Les sujets qui se sont rebellé, ont évoqué les raisons de nature éthique, philosophique ou religieuse, pour mettre un terme à leur participation dans l’expérience.

Chez les sujets soumis, le sentiment s’est dissout au profit de l’exigence que formule une instance plus haute, considérée comme légitime. Le bon déroulement de l’expérience scientifique justifie la soumission. La légitimité perçue de l’autorité provoque le sentiment d’obligation d’infliger la douleur à autrui malgré les convictions personnelles.

 

La dialectique du maître et du serviteur

Pour l’immense majorité des sujets de l’expérience de Milgram, l’obligation à laquelle ils se sentaient tenus d’infliger des électrochocs s’accompagnait de manifestations d’anxiété, qui traduit une véritable « souffrance éthique. En effet un nombre marginal de sujets était indifférent à la souffrance infligée à la victime. Pourtant, ils étaient incapables d’agir en accord avec ce sentiment moral et que le devoir d’obéissance prévalait sur leur conscience. C’est en effet ce dilemme de l’obéissance – le conflit entre l’obéissance à soi et l’obéissance aux ordres

Milgram distingue deux types de sujets selon qu’ils se plaçaient eux-mêmes dans les conditions de ce qu’il appelle « l’état agentique» ou « l’état autonome ». Les premiers acceptaient, plus ou moins consciemment, de se considérer comme le simple instrument d’un système d’autorité, ne se tenant plus pour directement responsables de leurs actes. Les seconds, au contraire, refusaient une telle aliénation de leur individualité et gardaient la pleine conscience de leur responsabilité personnelle.
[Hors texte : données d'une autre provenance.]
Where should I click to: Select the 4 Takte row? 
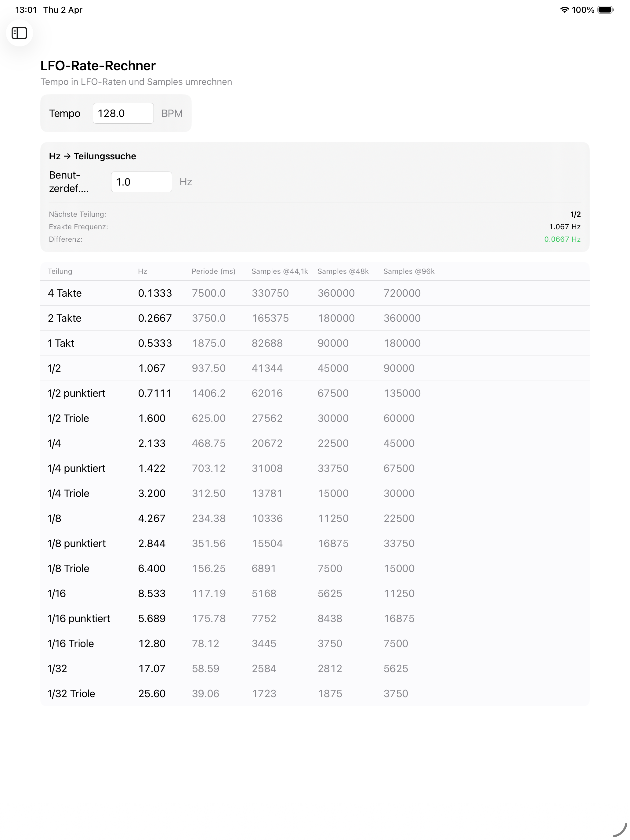coord(314,293)
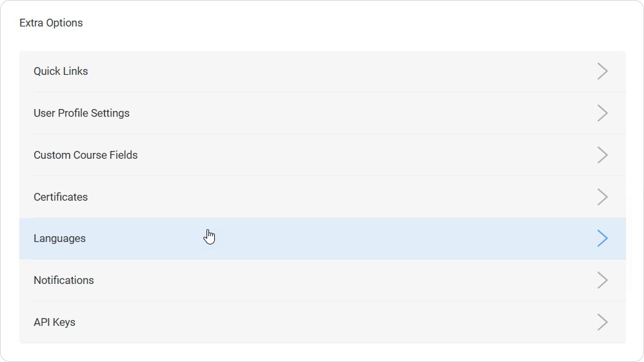This screenshot has height=362, width=644.
Task: Expand Notifications using its right arrow
Action: (602, 280)
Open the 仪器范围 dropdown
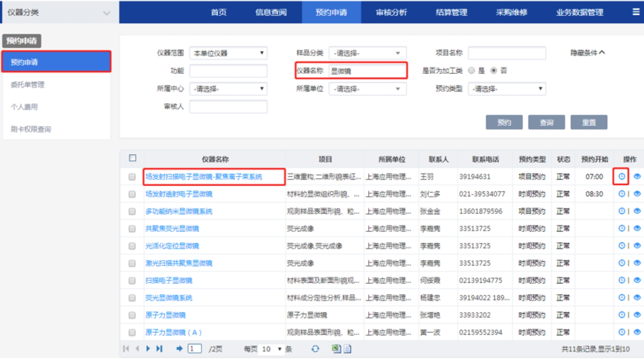 (x=228, y=53)
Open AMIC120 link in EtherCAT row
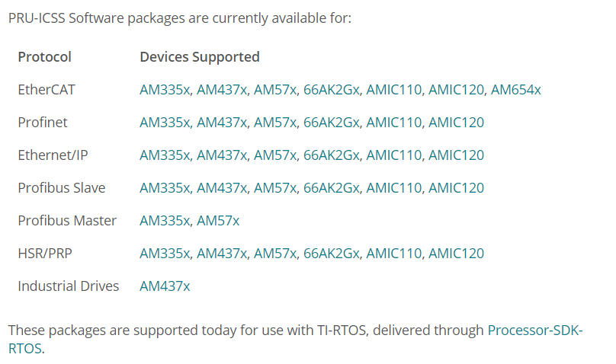616x364 pixels. 456,90
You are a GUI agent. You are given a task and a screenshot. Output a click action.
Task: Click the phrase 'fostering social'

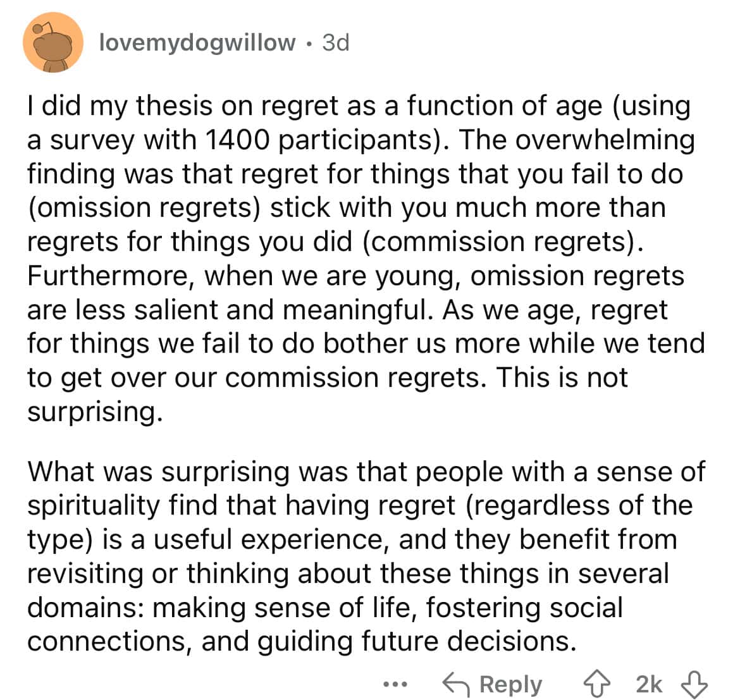pyautogui.click(x=524, y=607)
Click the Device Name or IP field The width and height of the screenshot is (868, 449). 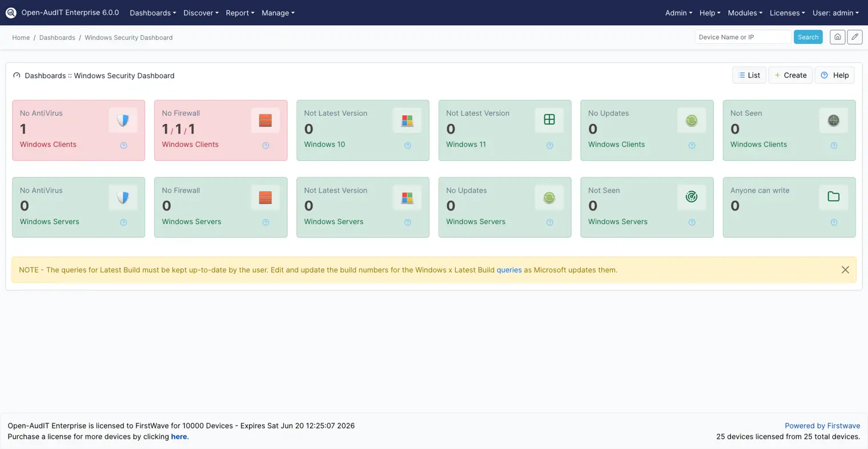743,37
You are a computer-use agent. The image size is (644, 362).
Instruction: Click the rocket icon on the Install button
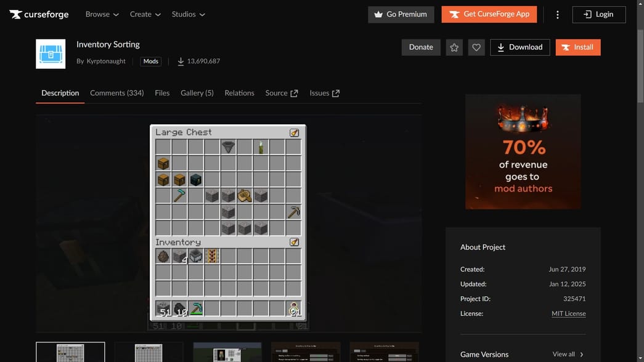[565, 47]
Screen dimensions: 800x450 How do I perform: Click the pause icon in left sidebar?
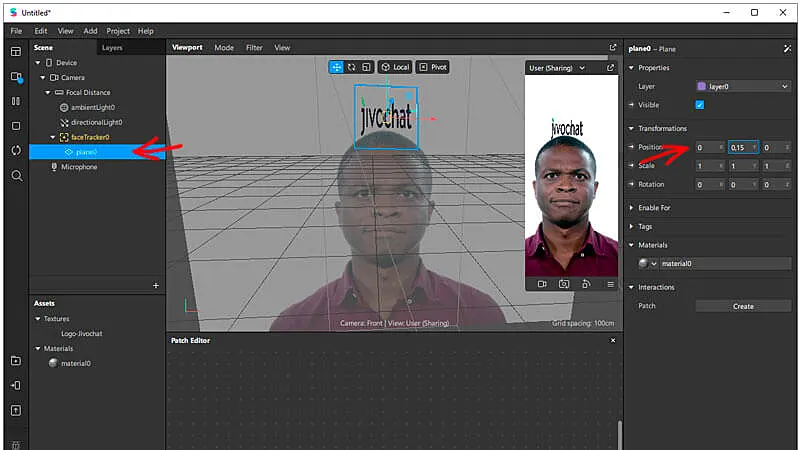[15, 101]
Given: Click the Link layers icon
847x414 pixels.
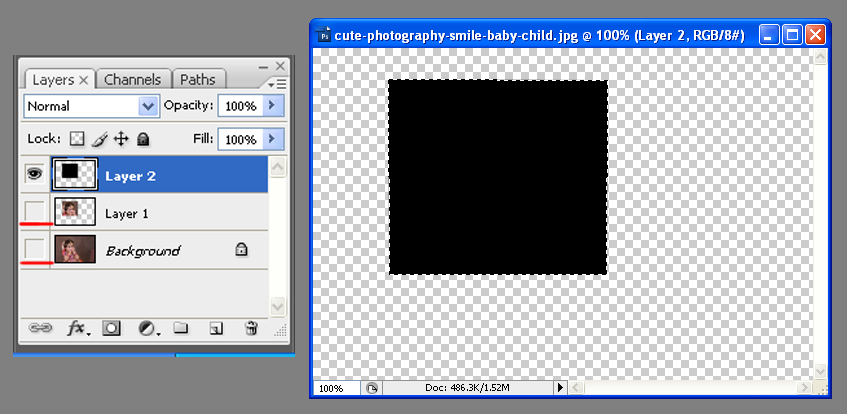Looking at the screenshot, I should (x=40, y=327).
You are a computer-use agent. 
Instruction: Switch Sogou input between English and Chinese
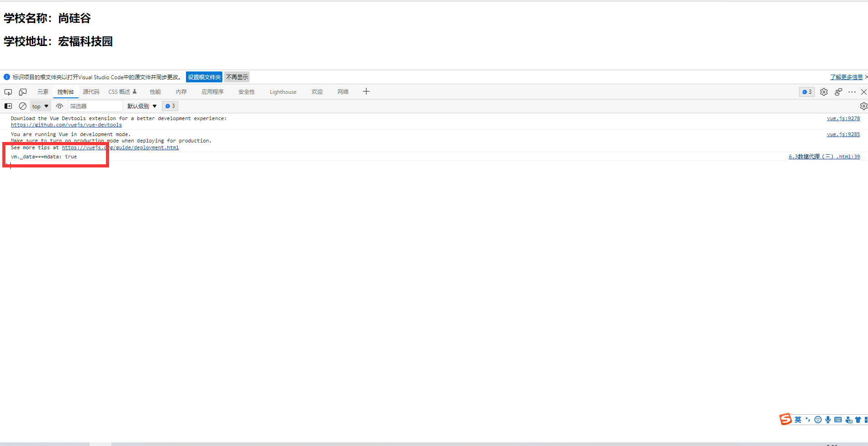pos(798,419)
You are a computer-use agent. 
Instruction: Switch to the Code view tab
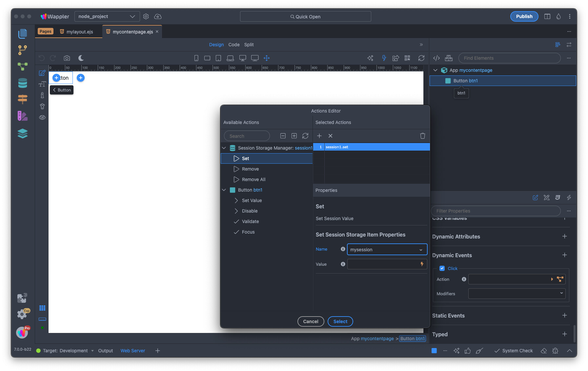234,45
L’état agentique, désigne la condition de l’individu qui se considère comme l’agent exécutant d’une volonté extérieur. Alors qu’un individu autonome estime être l’auteur de ses actes. . Les individus en état agentique se perçoivent non comme des individualités libres et responsables de leurs actes, et qui en répondent devant leur propre conscience, mais comme les agents d’un « système » qui a ses propres lois objectives et qui exige de chacun qu’il agisse de la manière la plus efficace et la plus rationnelle, indépendamment de ses propres sentiments ou convictions.
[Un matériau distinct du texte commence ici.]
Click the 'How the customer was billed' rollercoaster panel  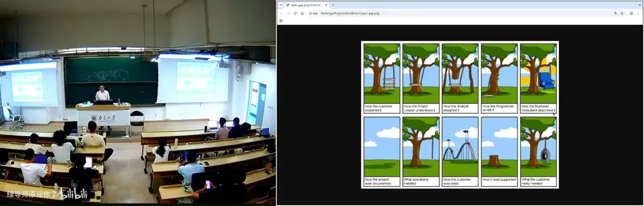coord(460,152)
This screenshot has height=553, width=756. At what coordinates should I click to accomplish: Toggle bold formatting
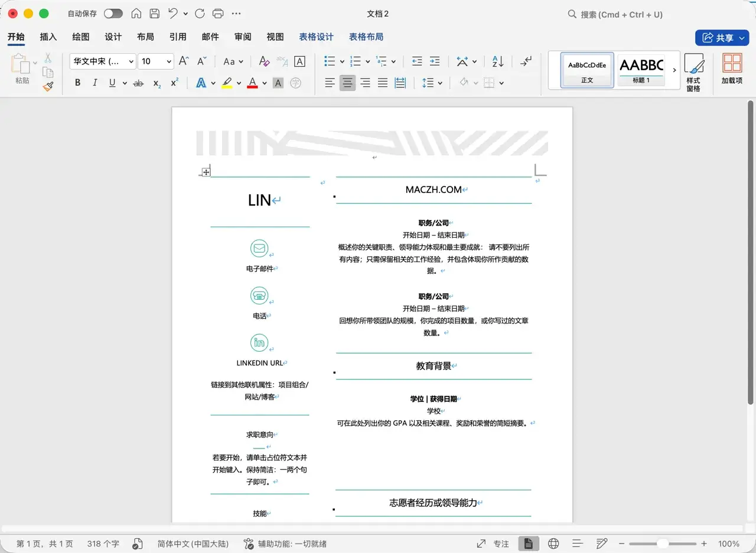point(77,83)

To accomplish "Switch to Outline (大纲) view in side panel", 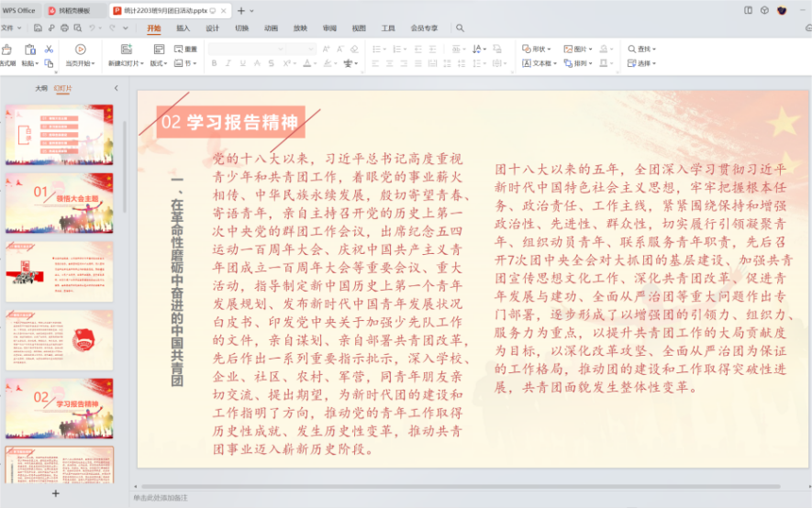I will point(41,88).
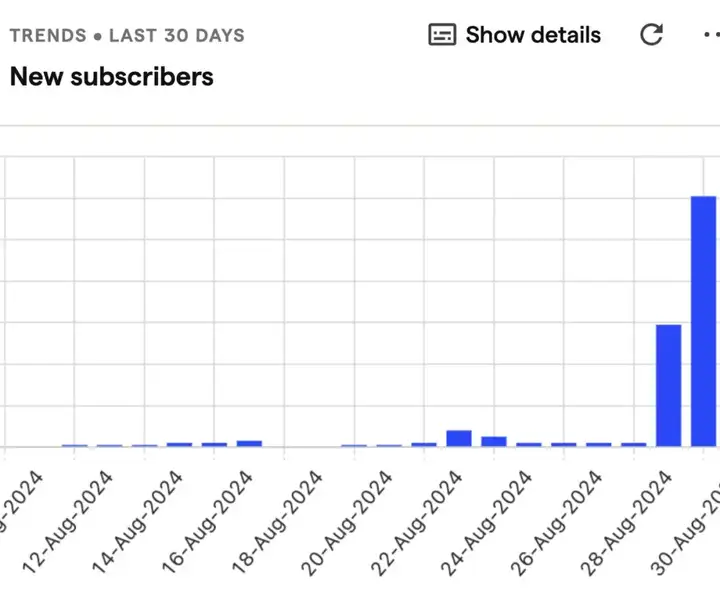The height and width of the screenshot is (591, 720).
Task: Click the 24-Aug-2024 subscriber bar
Action: tap(494, 441)
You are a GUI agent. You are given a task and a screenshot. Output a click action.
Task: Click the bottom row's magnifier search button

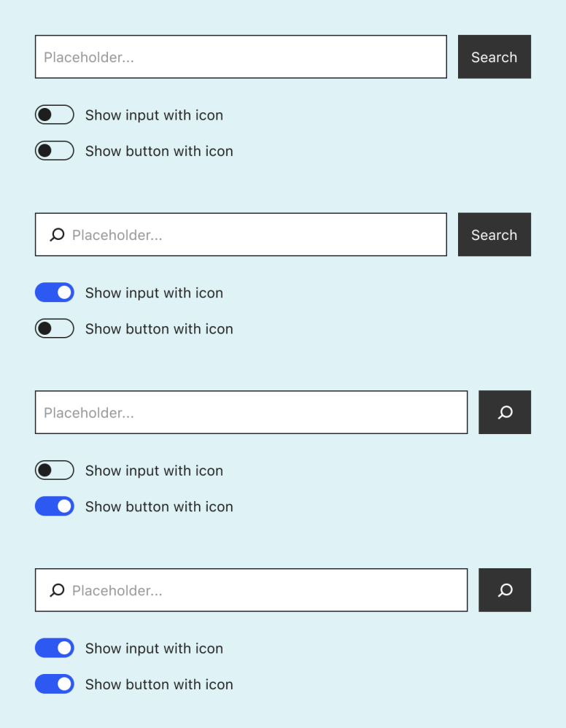(505, 590)
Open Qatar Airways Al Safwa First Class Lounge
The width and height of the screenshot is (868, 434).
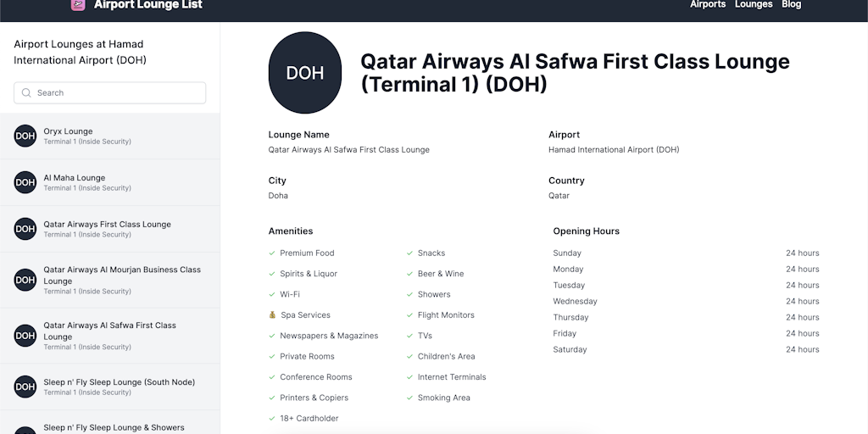110,331
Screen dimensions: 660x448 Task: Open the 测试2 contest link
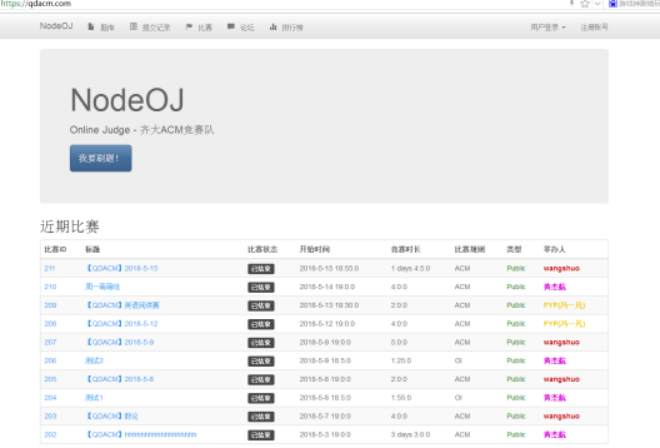94,360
Les expériences de Milgram constituent le paradigme de la compréhension du phénomène de l’obéissance à l’autorité.

Les applications du processus de la soumission passive

Les applications du processus de la soumission passive à une autorité sont presque infinies dans l’entreprise et dans la société de manière générale. L’obéissance du soldat ou du policier face à l’ordre de tuer au nom d’une autorité qui se réclame du bien, l’obéissance d’un drh qui exécute la décision de licencier des personnes afin d’augmenter des gains économiques de la direction, et tant d’autres… Nous l’observons surtout ces dernières années. Toutes les institutions peuvent utiliser ce phénomène pour faire pression sur les gens afin qu’ils agissent contre leur propre conscience moral. Personnel militaire, policier, hospitalier – partout où il y a une hiérarchie ou une autorité claire, les gens seront la proie de la dilution de leur propre responsabilité.

Dans son article analysant cette expérience, Stanley Milgram a introduit le terme de dilution de responsabilité. Il s’agit d’processus psychologique par lequel une personne peut justifier son action de nuire à quelqu’un si elle pense que ce n’est pas de sa faute, qu’elle ne sera pas tenue responsable ou qu’elle n’a pas le choix.